Just sayin’…

April 12th, 2024Just sayin’…

A long, long time ago, just after the dinosaurs disappeared and the wheel was invented, I lived in Japan.

By Donna Kelly

A long, long time ago, just after the dinosaurs disappeared and the wheel was invented, I lived in Japan.

It was a very different world. There was no internet, well there probably was but I didn’t know about it, no Facebook, no Snapchat, no email, no Instagram.

We communicated by writing aerogrammes, filling every tiny piece of the very light, and light blue, paper to make sure we got our money’s worth. You could also make a phone call but they were incredibly expensive so you wrote everything down you were going to say so there were no blank bits or ummms and ahhhs.

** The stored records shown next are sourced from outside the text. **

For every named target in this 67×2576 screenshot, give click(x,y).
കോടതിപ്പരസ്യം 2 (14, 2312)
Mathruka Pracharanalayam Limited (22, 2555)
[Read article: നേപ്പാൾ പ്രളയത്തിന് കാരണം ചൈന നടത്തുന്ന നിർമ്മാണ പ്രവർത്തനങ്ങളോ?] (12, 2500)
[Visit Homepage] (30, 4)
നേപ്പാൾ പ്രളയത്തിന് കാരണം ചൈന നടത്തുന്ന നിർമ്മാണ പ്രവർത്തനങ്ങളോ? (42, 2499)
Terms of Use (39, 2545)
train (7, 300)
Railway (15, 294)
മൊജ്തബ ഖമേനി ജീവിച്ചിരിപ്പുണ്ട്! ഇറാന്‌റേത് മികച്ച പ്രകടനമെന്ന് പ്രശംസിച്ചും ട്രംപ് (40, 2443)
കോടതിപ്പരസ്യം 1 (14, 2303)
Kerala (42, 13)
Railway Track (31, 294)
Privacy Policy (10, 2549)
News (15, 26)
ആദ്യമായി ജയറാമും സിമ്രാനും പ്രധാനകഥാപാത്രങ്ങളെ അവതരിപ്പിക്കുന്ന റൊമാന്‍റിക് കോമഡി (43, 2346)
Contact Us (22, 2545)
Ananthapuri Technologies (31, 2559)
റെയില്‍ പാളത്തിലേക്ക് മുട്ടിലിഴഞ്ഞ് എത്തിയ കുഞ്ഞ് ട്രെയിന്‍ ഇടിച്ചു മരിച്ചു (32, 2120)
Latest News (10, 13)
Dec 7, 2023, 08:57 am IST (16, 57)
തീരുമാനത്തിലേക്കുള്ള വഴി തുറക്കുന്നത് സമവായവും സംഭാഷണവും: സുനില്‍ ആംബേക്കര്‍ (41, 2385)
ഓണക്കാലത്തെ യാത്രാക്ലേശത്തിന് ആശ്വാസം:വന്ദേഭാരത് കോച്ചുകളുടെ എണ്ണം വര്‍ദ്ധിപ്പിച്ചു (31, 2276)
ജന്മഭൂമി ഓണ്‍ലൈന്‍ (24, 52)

Anyway, I had been to uni and got a BA or Bachelor of Arts, which my Dad also called Bugger All. I like to think he was joking and it was the days when the government paid for the degree. But still not sure. He was an engineer after all.

And then I found work at a newspaper as a cadet journalist in Rosebud on the Mornington Peninsula. My career was going well and over the next two years I moved to Frankston and then to the Mornington Leader where I was the editor.

Yep, at the grand old age of 22 I was chatting with MP Peter Reith as part of my role.

And then Mum found a newspaper advertisement. The Ministry of Education, or Mombusho, in Japan were looking for teachers of English. You needed a degree but no Japanese. I applied and missed out.

But about a month later I had a call from the Ministry saying a position had come up, about an hour out of Tokyo, and would I like it?

The next minute, or so it seemed, I had said farewell to a boyfriend of six years, told Mum to come and visit and I was on a plane to Narita Airport.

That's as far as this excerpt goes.